(Excerpts from a dataset)

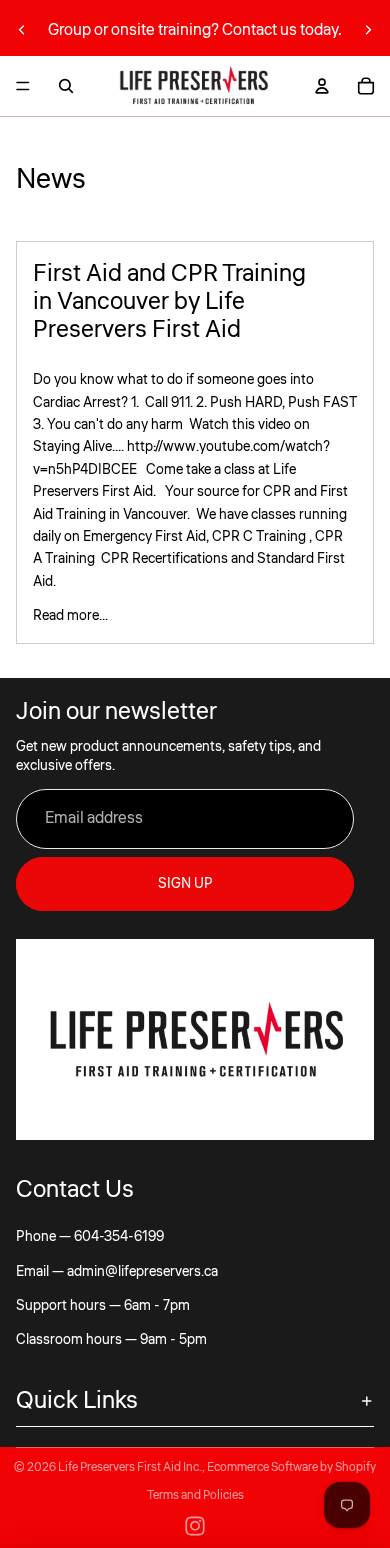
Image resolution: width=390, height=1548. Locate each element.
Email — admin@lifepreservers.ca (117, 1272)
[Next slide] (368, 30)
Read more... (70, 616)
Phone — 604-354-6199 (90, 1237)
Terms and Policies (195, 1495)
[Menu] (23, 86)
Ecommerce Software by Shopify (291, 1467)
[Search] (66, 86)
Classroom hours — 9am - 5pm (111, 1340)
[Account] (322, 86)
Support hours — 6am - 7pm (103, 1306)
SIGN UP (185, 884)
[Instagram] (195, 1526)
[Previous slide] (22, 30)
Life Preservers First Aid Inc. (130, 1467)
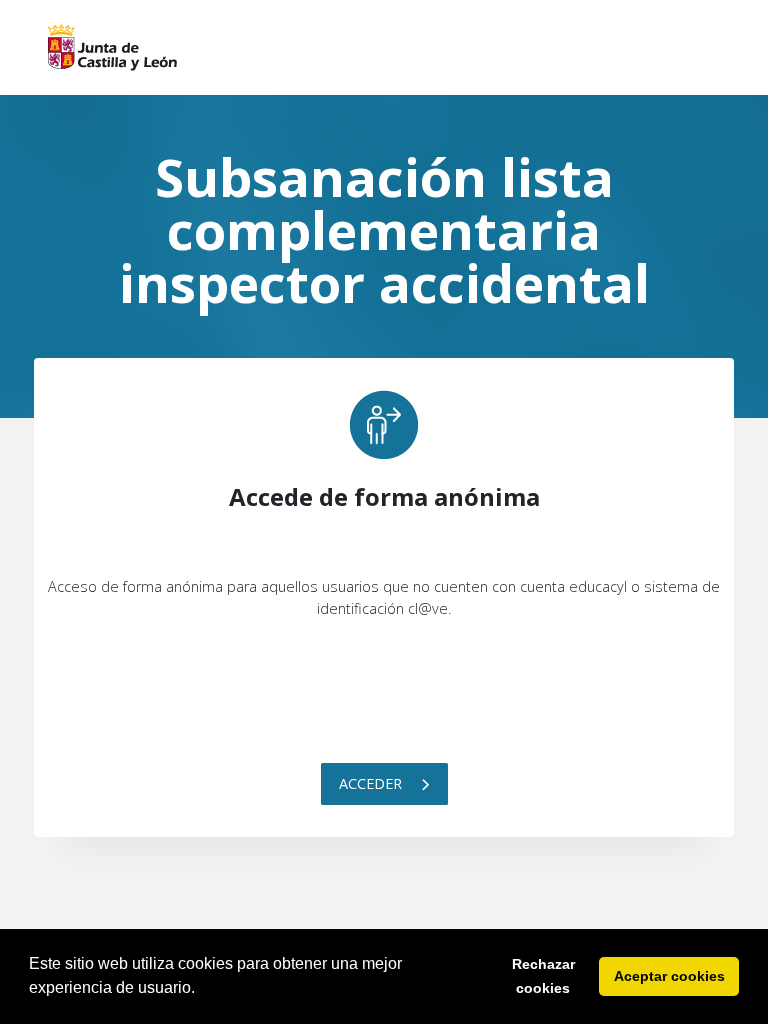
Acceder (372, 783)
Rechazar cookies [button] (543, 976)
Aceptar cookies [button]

_Work item:_
Scan the entries above and report the number of lines that contain the word "hours", with no added text.

_Response for this exercise:_
2